Eskom, le premier distributeur électrique en Afrique du Sud, a d'ores et déjà mis en garde contre de nouvelles coupures électriques cet hiver, ce qui pourrait entraîner l’économie vers une nouvelle recession. La deuxième en trois ans.

"En Afrique du Sud, le charbon est un socle sur lequel l'accès à l'énergie est construit, il fournit une électricité abordable aux ménages, aux entreprises, aux transports" rappelle encore Princy Mthombeni.

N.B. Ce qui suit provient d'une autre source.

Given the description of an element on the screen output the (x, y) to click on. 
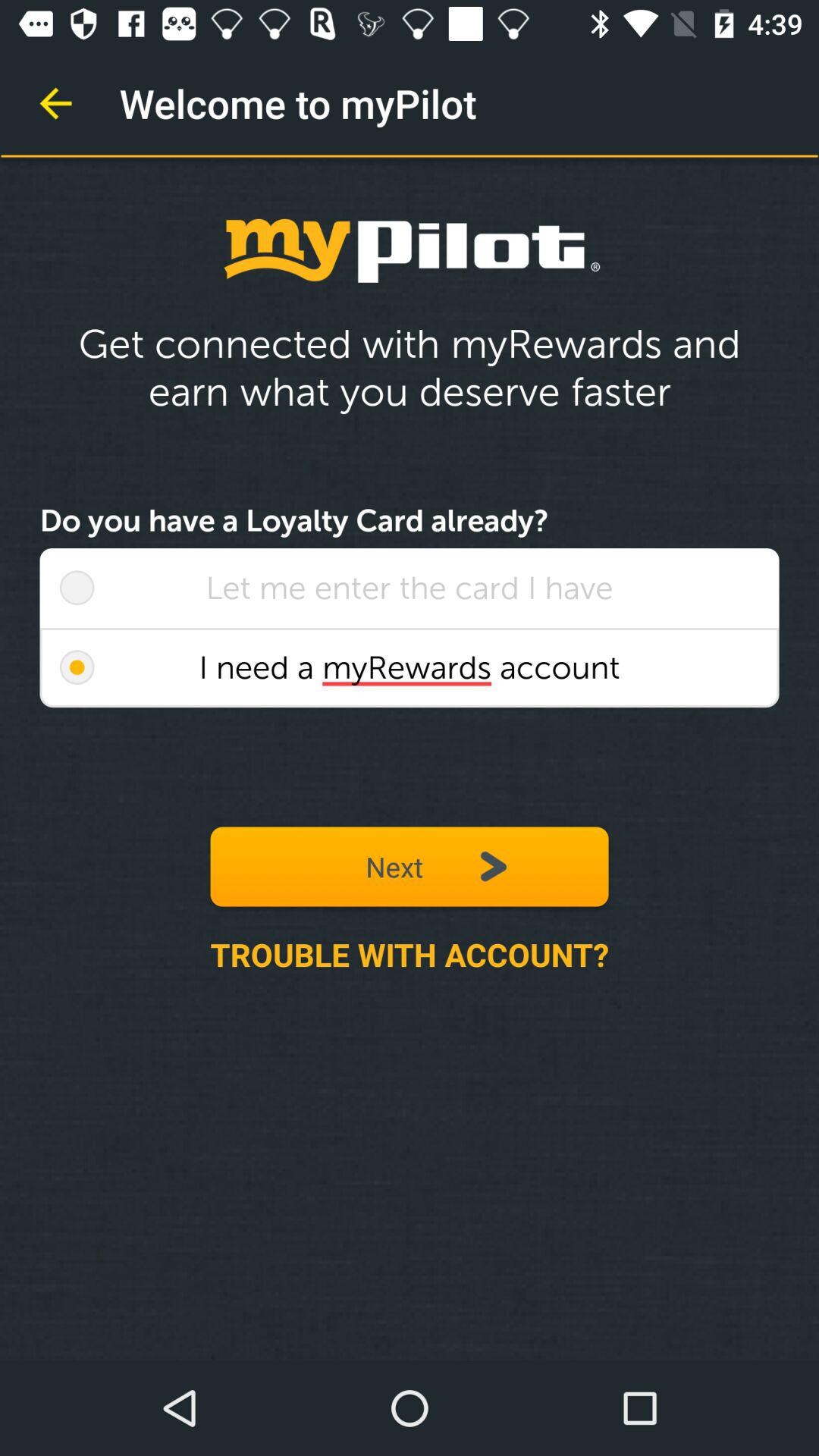
select the icon below next (409, 954)
Given the description of an element on the screen output the (x, y) to click on. 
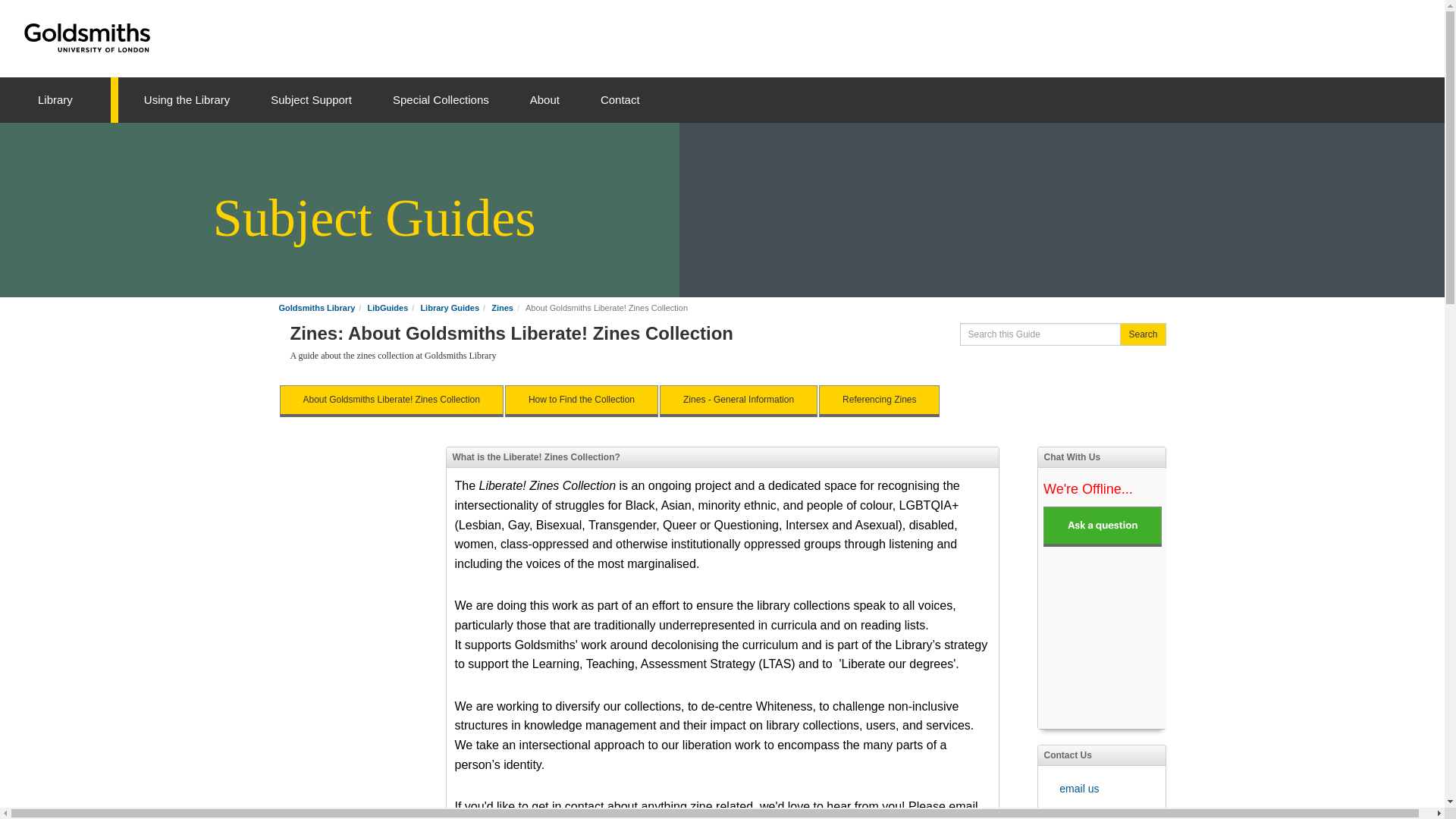
Goldsmiths Library (317, 307)
About (544, 99)
email us (1079, 788)
About Goldsmiths Liberate! Zines Collection (390, 400)
How to Find the Collection (581, 400)
LibGuides (386, 307)
Special Collections (441, 99)
Contact (619, 99)
Search (1142, 333)
Subject Support (311, 99)
Referencing Zines (878, 400)
Library Guides (449, 307)
Zines - General Information (737, 400)
Zines (502, 307)
Using the Library (187, 99)
Given the description of an element on the screen output the (x, y) to click on. 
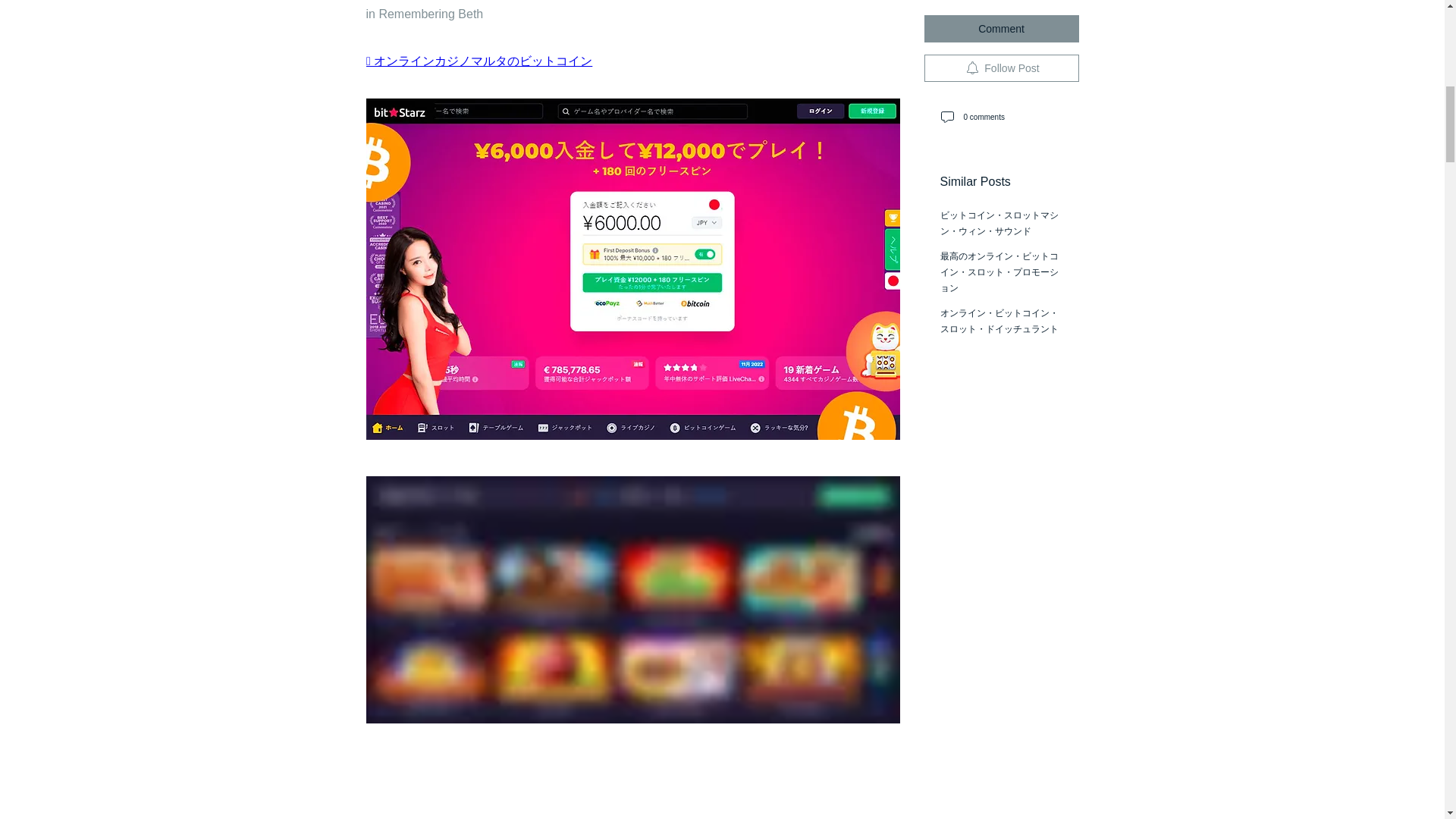
in Remembering Beth (424, 13)
Given the description of an element on the screen output the (x, y) to click on. 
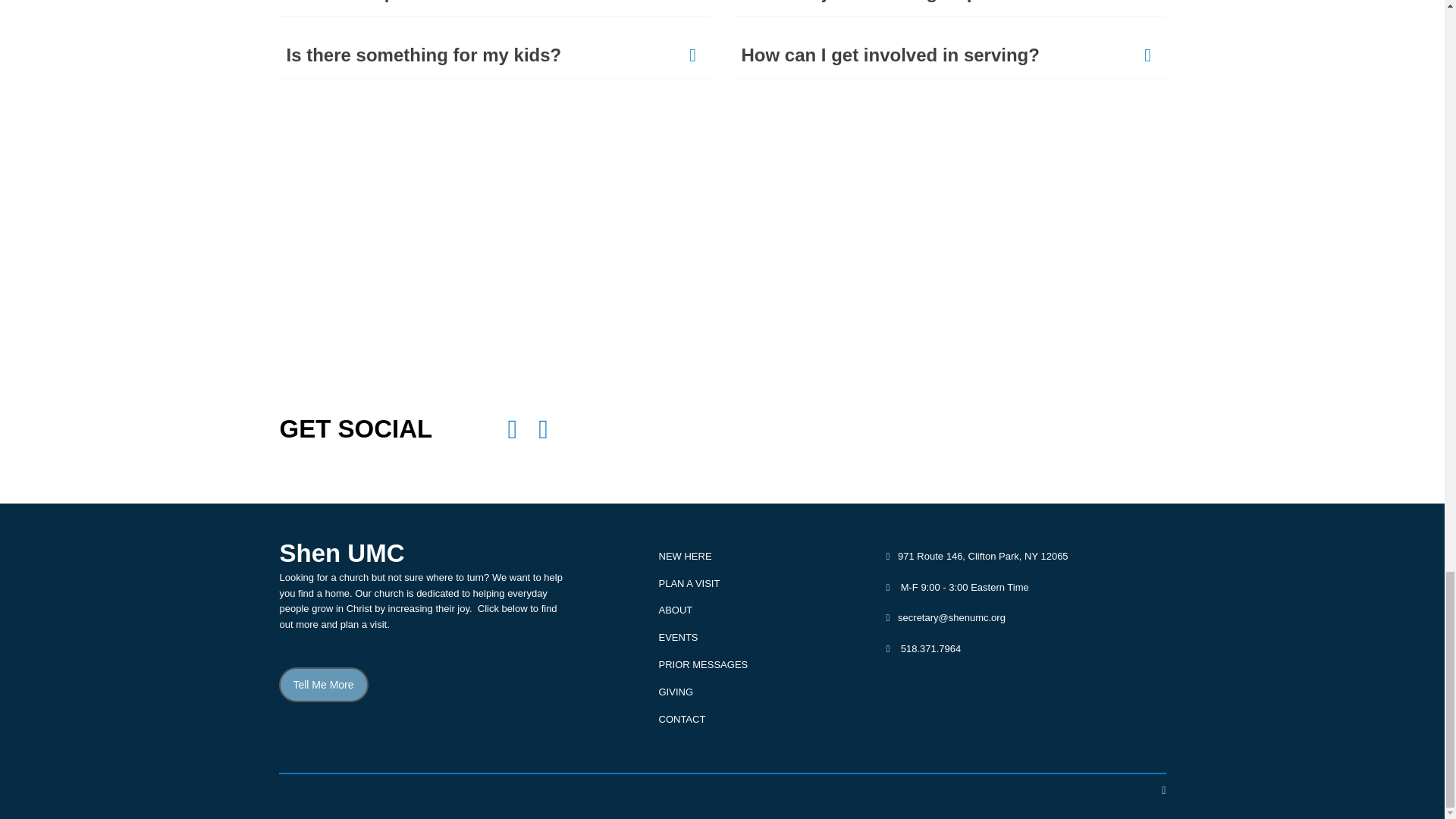
NEW HERE (684, 555)
Tell Me More (323, 684)
PLAN A VISIT (688, 583)
Given the description of an element on the screen output the (x, y) to click on. 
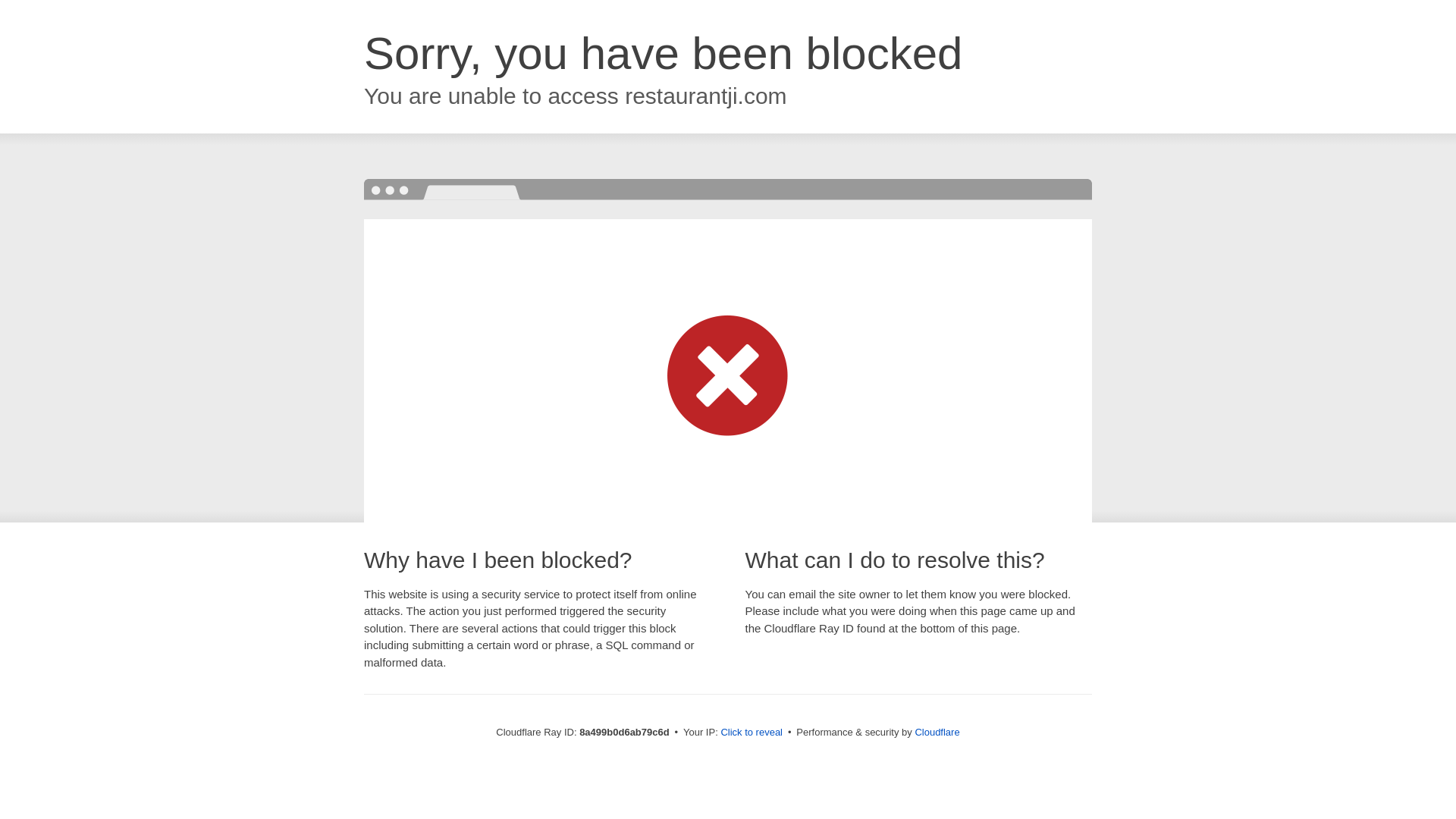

Jeu trouble de l’UE sur l’énergie verte

Mais la donne a changé avec le conflit ukrainien et la crise énergétique, souligne la spécialiste. Les Européens se sont rués sur le charbon sud-africain pour pallier l’absence de gaz russe… tout en faisant la leçon à Pretoria pour que le pays se dirige lui-même vers des énergies plus propres!
"Les pays se sont précipités pour trouver des alternatives à l'approvisionnement en gaz russe. Mais à la COP27 en 2021, des pays tels que les États-Unis, le Royaume-Uni, la France, l'Allemagne ont "promis" 8,5 USD à l'Afrique du Sud pour aider le pays à s'éloigner du charbon. Peut-être devrions-nous nous demander si l'Afrique du Sud n’est pas utilisée comme un cobaye pour des politiques énergétiques", interroge ainsi Princy Mthombeni.
En 2022, l'Afrique du Sud a d’ailleurs enregistré une baisse de 5% de sa consommation de charbon, soit le plus net recul à l’échelle mondiale, rappelle d’ailleurs la spécialiste. La même année, le terminal de Richards Bay (RBCT) a exporté vers l’Europe 14,3 millions de tonnes de charbon, contre 2,3 millions en 2021.
Une sorte de schizophrénie qui fait dire à Princy Mthombeni que les pays occidentaux devraient revoir leur discours vis-à-vis de Pretoria. Les aides pour sortir du charbon et produire des énergies propres ne devraient pas être "prescriptives" souligne-t-elle, car elles passent pour une forme de néo-colonialisme.

L’Afrique pollue peu

L’attitude occidentale est d’autant plus problématique que l’Afrique est un continent qui pollue peu, comme le rappelle à Sputnik Sékou S. Traoré, du bureau d’étude malien ID-SAHEL. Les exportations de charbon sud-africain permettent par ailleurs à d’autres pays émergents de se développer.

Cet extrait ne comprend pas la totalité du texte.